Jika ditelususri asbabu wurudil hadisnya (sebab-sebab munculnya hadis), menurut Ahmad Ibn Ali Ibn Hajar Al-‘Asqalani (w. 852 H) dalam karyanya Fathul bari, bermula dari kisah Abdullah Ibn Hudzafah, kurir Rasulullah SAW yang menyampaikan surat beliau yang berisi seruan masuk islam kepada Kisro Anusyirwan, penguasa Persia beragama Majusi, yang ternyata ajakan tersebut ditanggapinya secara sinis dengan merobek-robek surat yang dikirim rasulullah itu.

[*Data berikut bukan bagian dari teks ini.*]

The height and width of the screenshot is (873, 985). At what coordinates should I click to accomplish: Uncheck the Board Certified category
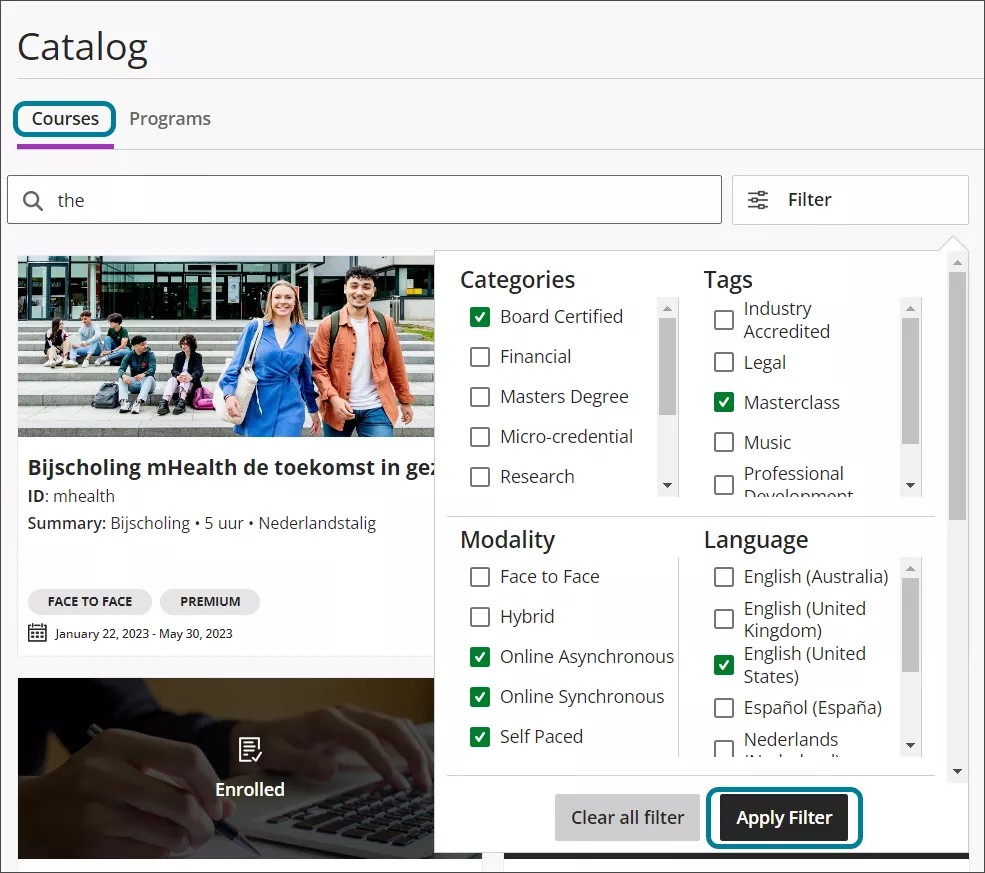point(479,316)

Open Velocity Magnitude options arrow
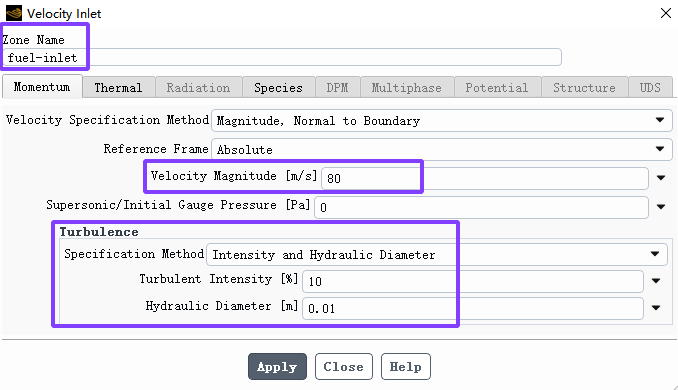pos(661,178)
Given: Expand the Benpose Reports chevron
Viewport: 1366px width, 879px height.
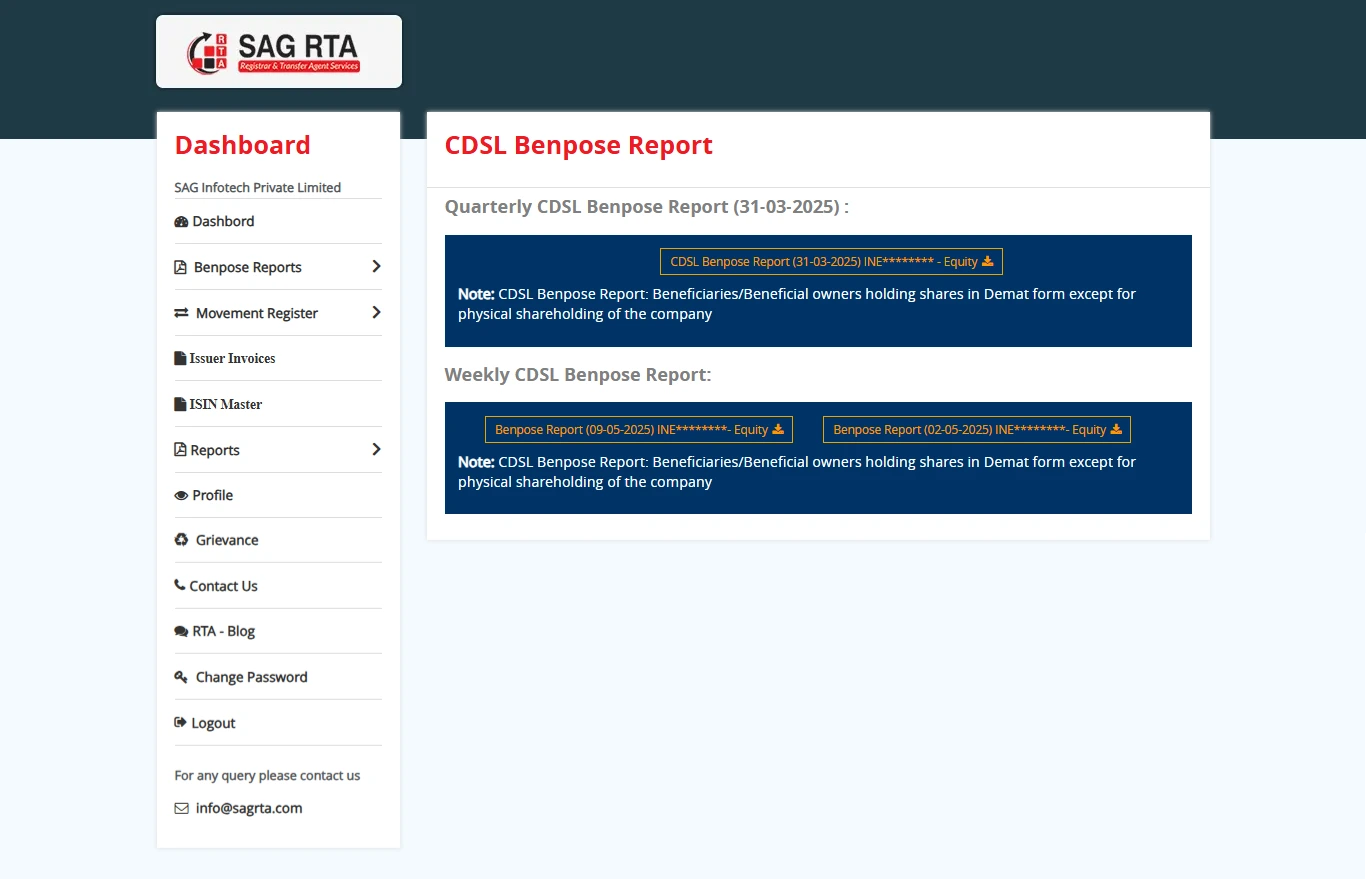Looking at the screenshot, I should (376, 267).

Dari laporan tersebut Rasulullah SAW memilki firasat imperium Persia kelak dan terpecah belah sebagaimana Anusyirwan merobek-robek surat beliau, yang tak lama kemudian firasat itu terbukti, hingga tahta kerajaannya kemudian diserahkan kepada puteri Kisro yang benama Buran. Mendengar relaitas megeri Persia yang dipimpin oleh seorang perempuan itu, Nabi Muhammad SAW pun berkomentar: “Lan yufliha qaumun wallau amruhum imra’atan”.

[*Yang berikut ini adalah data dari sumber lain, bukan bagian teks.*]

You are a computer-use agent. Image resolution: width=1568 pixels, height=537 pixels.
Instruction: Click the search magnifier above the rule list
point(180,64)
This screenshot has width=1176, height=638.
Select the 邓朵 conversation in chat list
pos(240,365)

Komentar beliau ini tentu saja cukup beralasan, bahkan sangat tepat, jika dikaitkan dengan konteks-konteks masalah kepemimpinan Persia saat itu, karena kemampuan Buran yang memang lemah dibidang kepemimpinan. Hanya saja, yang perlu dipahami adalah bahwa konteks pembicaraan Nabi bukanlah meliputi seluruh fenomena kepemimpinan perempuan secara umum dan universal. Tatapi hanya tertuju kepada Ratu Buran, puteri Anusyirwan,, yang kualitas kepemimpinannya snagat rendah. Terlebih di tengah percatiran politik Timur tengah saat itu yang rawan peperangan antar suku. Dari aspek substansi nash sama halnya dengan sinyalemen ayat 34 surat An-Nisa’ hadis diriwayatkan oleh Imam Bukhari di atas juga bukan kalimat nahiy (larangan), tetapi hanya khabariyah (berita), sehingga hukum haram yang yang dilekatkan pada kepemimpinan perempuan , yang disandarkan pada hadis itu manjadi tidak relevan. Maka tidaklah aneh jika Ibn Jarir Al-Thabari menandaskan bahwa kepemimpinan perempuan bukanlah sbuah mani’ (penghalang) dalam perspektif hukum Islam. Penadapat ini diperkuat pula sebagian ulama Makkiyah (Pengikut Madzhab Imam Malik Anas) yang kerap merujuk pada kepemimpinan Ratu Syajaratud-Dur di Mesir zaman dulu.
Selain itu pada masa Nabi Sulaiman, ada negeri diabadikan sebagai salah satu nama surat dalam Al-Quran yang dikenal “baldatun thoyyibatun wa rabbun ghafur” (negeri yang adil, makmur, aman dan sentosa) yaitu negeri Saba’. Negeri ini ternyata dipimpin oleh seorang penguasa perempuan, Ratu Bilqis.